» **THINGS TO DO**
[A] In the genetic disorder project write-up, swap "Random Forest Classifier" for "Random Forest model" and write out the part starting with "What it does" and going on through "accuracy of 60%.".
[B] According to the genetic disorder project write-up, what age range did the Kaggle dataset cover?
[C] Carry on the genetic disorder project write-up from the point where it stops.

Genetic Disorder Analysis and Prediction - Team 33

Inspiration

Genetic Disorders are one of the leading causes of illness in human population. But the application of AI in this field is still under research. When we came across a dataset on Kaggle about the genetic disorders prevalent in children aged from 0 - 14 years, there was no sufficient analysis on the topic and not many people had taken up the task.

Hence we decided to look into the matter and understand how aspects such as age, gender , family background affect a genetic disorder and how we can come up with an ML model that can automatically categorize a genetic disorder according to the biological information provided by the patient.

What it does

The main task that our project does is predicting Genetic Disorder in people according to some biological information available about them.

We have used the following models for predicting Genetic Disorders:

Random Forest Classifier: Using this with 100 estimators and k-fold splits, we achieved an accuracy of 60%.
MLP Classifier: Using this classifier, with varied amounts of clusters, the analysis showed that the optimal amount of clusters was 2020 on which we achieved an accuracy of 61%.
Logistic Regression: Using this regression technique and 'liblinear' solver we achieved an accuracy of 53%. In this medthod we used L2 loss over a 100 iterations.
Adaboost Classifier: Using default of 50 decision tree estimators and an optimal learning rate of 1.5, we achieved accuracy of 53%.
Modified Adaboost: Instead of the conventional decision tree, we substituted it with MLP Classifier over the default 50 estimators and achieved accuracy of 53%.

Stored items:
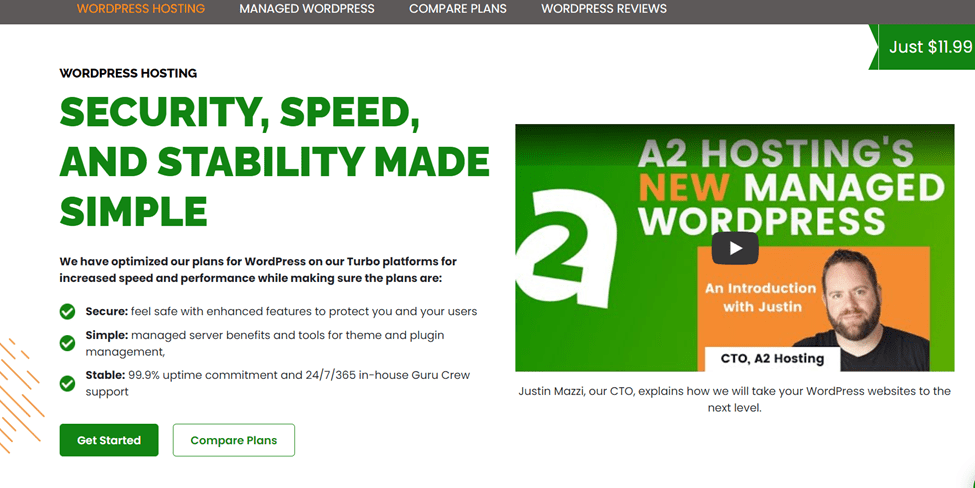Select Compare Plans in the top navigation
This screenshot has width=975, height=488.
coord(458,9)
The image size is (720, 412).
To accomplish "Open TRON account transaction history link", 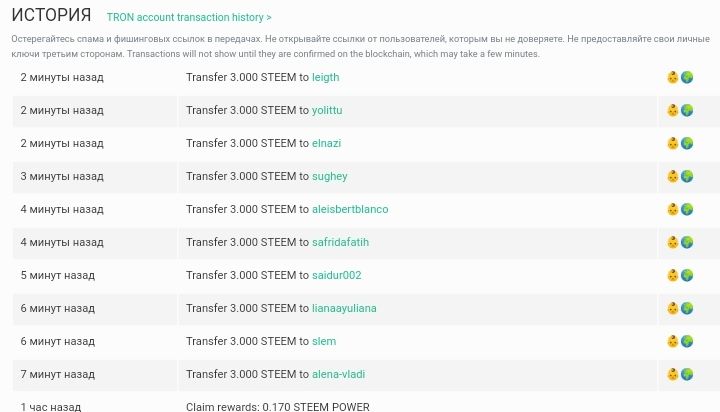I will click(x=189, y=17).
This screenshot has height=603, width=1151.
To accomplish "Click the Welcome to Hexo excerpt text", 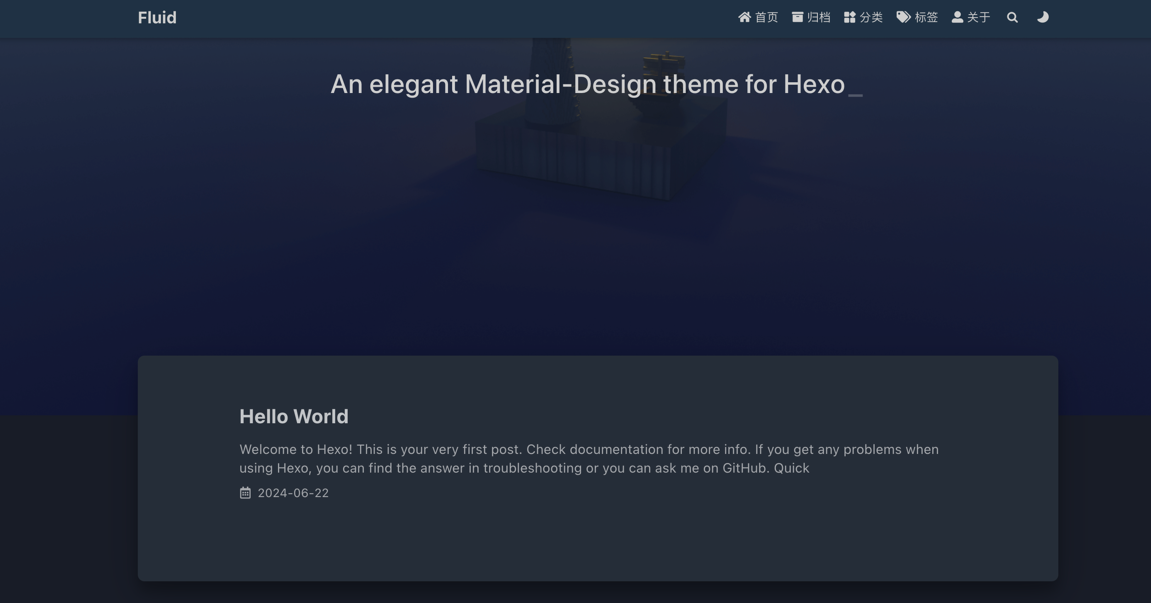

» **LIST OF ANSWERS**
[A]
What it does

The main task that our project does is predicting Genetic Disorder in people according to some biological information available about them.

We have used the following models for predicting Genetic Disorders:

Random Forest model: Using this with 100 estimators and k-fold splits, we achieved an accuracy of 60%.

[B] Children aged from 0 to 14 years.

[C]
How we built it

We took the dataset from Kaggle and performed some exploratory data analysis on it to answer questions like "Which Gender group is most susceptible to Alzheimers" ," Which genetic disorder is most likely to affect a male of 7 years of age" etc, and then build an ML model to find answers to these questions.

We experimented with a couple of algorithms to test the performance of model on unseen data and then decided one that gave the best test accuracy.

Challenges we ran into

Failure upon choosing the right problem to work on.
Usability of raw data.
Choosing dataset without the knowledge of environment.
Absence of a framework like Pytorch, Tensorflow or Keras, and outdated versions of other libraries.
Lack of GPU, limits choosing of neural networks.

Accomplishments that we're proud of

Being able to complete the project on time and submitting it for the datathon.
Being able to work in a diverse environment.
Being able to work on a societal issue using our tech stack and with the help of IBM Z.

What we learned

New data science tools.
Machine Learning on IBM zOS.
More exposure to IBM technology
Made new connections.

What's next for Genetic Disorder Analysis and Prediction

We would like to implement a Web UI and deploy the model so that people around the word can avail it to identity the likelihood of genetic disorders for themselves.